Lesson 24

Finding HTML Code

Before scraping a website, learn to read its HTML — find the tags, classes, and structure that hold the data you actually want.

Before you can scrape a website, you need to read its HTML — to find the tags, classes, and structure that hold the data you actually want. Web scraping is structural: you give Python a recipe like “every <a> tag inside a <div class="biography">” and it follows that recipe across the page. So the first job is figuring out the right recipe by looking at the page yourself.

This lesson is mostly observation, not code. The next two lessons (requests and BeautifulSoup) implement what you spec out here.

What HTML is, very briefly

HTML is a tree of nested tags. Every page is one big tree. The pieces that matter to a scraper:

Tags like <a>, <p>, <div>, <table> — the nodes of the tree.
Attributes on each tag — most usefully class and id, but also href (links), src (images), data-* (custom attributes that sites use to mark up structured info).
Text between opening and closing tags — <h1>The actual title</h1>.

A scraper navigates the tree to a specific node, then asks for its text or attributes.

Inspecting an element in the browser

Modern browsers ship with developer tools that let you click any piece of a page and see the HTML behind it.

Chrome / Edge / Brave / Arc: right-click the element, choose Inspect.
Firefox: right-click, choose Inspect.
Safari: enable “Show features for web developers” in Settings → Advanced, then right-click and choose Inspect Element.

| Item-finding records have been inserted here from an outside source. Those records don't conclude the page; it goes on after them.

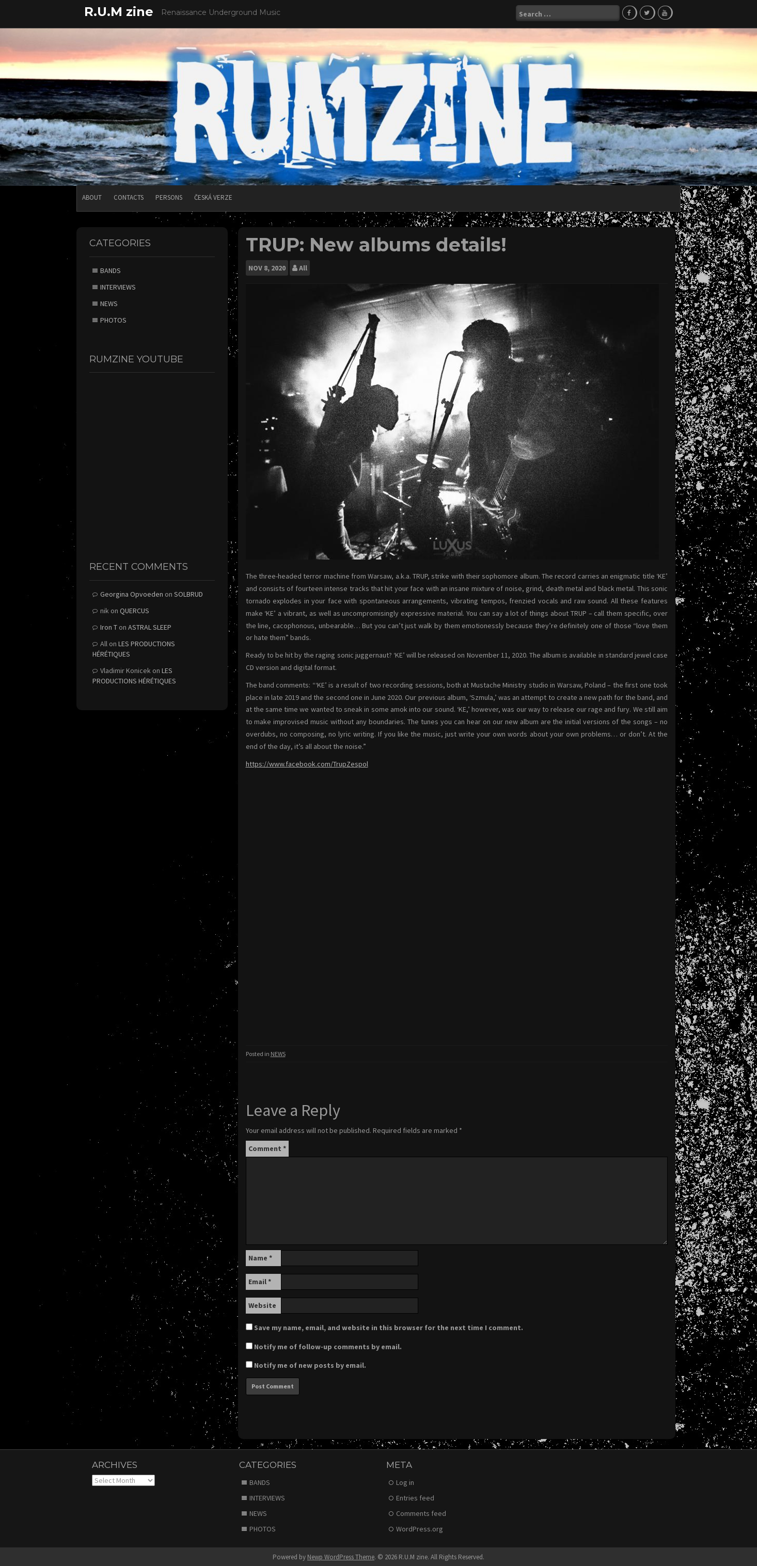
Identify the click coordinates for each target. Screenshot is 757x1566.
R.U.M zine (118, 11)
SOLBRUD (188, 592)
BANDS (110, 269)
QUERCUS (134, 609)
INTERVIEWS (118, 285)
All (303, 266)
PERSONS (168, 195)
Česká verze (213, 195)
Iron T (108, 625)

A panel opens with the HTML of the page. The element you right-clicked is highlighted. Hover over surrounding tags to see them outlined in the page itself, and click to drill in or out. The Elements tab is the one you want.

There’s a faster shortcut once the panel is open: click the small “pick” icon in the top-left of devtools (it looks like a cursor in a square), then click any visible element on the page. The panel jumps to that node.

What to look for

When you scrape, you’ll target elements by some combination of:

Tag name — a, p, div, h2, table, tr, td. Most pages have hundreds of divs, so tag alone is rarely specific enough.
class attribute — <div class="biography">. Many elements share a class, which makes it perfect for “give me all of these.”
id attribute — <div id="main-content">. IDs are supposed to be unique per page, perfect for grabbing one specific element.
Position relative to a parent — “the third <td> inside this <tr>,” or “the <p> tags inside <div class="biography">.”

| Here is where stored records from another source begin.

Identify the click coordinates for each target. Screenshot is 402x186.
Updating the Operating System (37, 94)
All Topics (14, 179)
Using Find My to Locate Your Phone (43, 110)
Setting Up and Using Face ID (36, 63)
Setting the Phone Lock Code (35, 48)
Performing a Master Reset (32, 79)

Look for the most specific marker that uniquely identifies the data you want. A class like biography-name is much better than just <span>, because the page probably has hundreds of spans.

A worked example

Imagine a page contains:

<div class="biography">
  <h2 class="biography-name">Theuderic IV</h2>
  <p class="biography-dates">721 – 737</p>
  <a href="/king/theuderic-iv" class="biography-link">read more</a>
</div>

To extract every name, the recipe is: find all <h2> tags with class biography-name.

To extract every name and its dates, you’d find each <div class="biography"> and then drill into it for .biography-name and .biography-dates. Containers first, fields second — that’s the standard scraping shape.

When the data isn’t where you expect

Two common surprises:

JavaScript-rendered content. Many modern sites build the page in the browser using JavaScript. View Source (right-click → “View page source”) shows the raw HTML the server sent, which often has none of the content you can see in the rendered page. The Inspect panel shows the current state of the page, which is what requests will not fetch.

If View Source is empty, you’ll need either a headless browser (Playwright, Selenium) or — better — to find the underlying API. Most JavaScript-heavy sites are calling a JSON endpoint behind the scenes; the Network tab in devtools shows you those requests, and hitting the same JSON endpoint with requests is far simpler than rendering the whole page.

robots.txt and rate limits. Before scraping, check https://example.com/robots.txt. It tells you which paths the site asks scrapers to avoid. Respect it. Also: don’t fire 1,000 requests per second at a server. A time.sleep(1) between requests is plain courtesy.

CSS selectors, briefly

When you read tutorials about scraping, you’ll see CSS selectors used as recipes:

Selector	Meaning
`h2`	every `<h2>`
`.biography`	every element with class `biography`
`#main`	the element with id `main`
`div.biography h2`	every `<h2>` inside a `<div class="biography">`
`a[href^="/king/"]`	links whose `href` starts with `/king/`

You don’t have to learn the whole language. The first three or four cover most scraping. Both BeautifulSoup and modern alternatives (selectolax, lxml) accept these selectors directly via a .select() method.

A note on legal and ethical scraping

Three rules of thumb:

Respect robots.txt and the site’s terms of service. If they explicitly disallow scraping, don’t scrape.
Identify yourself. Set a User-Agent header explaining who you are and why.
Don’t republish proprietary content. Scraping for analysis is generally fine; scraping to redistribute someone else’s text on your own site is not.

Once you can comfortably point at an element in devtools and tell me its tag and class, you’re ready to write the code that grabs it. We do that with two libraries:

requests — fetches the HTML.
BeautifulSoup — parses it and lets you query by tag, class, or selector.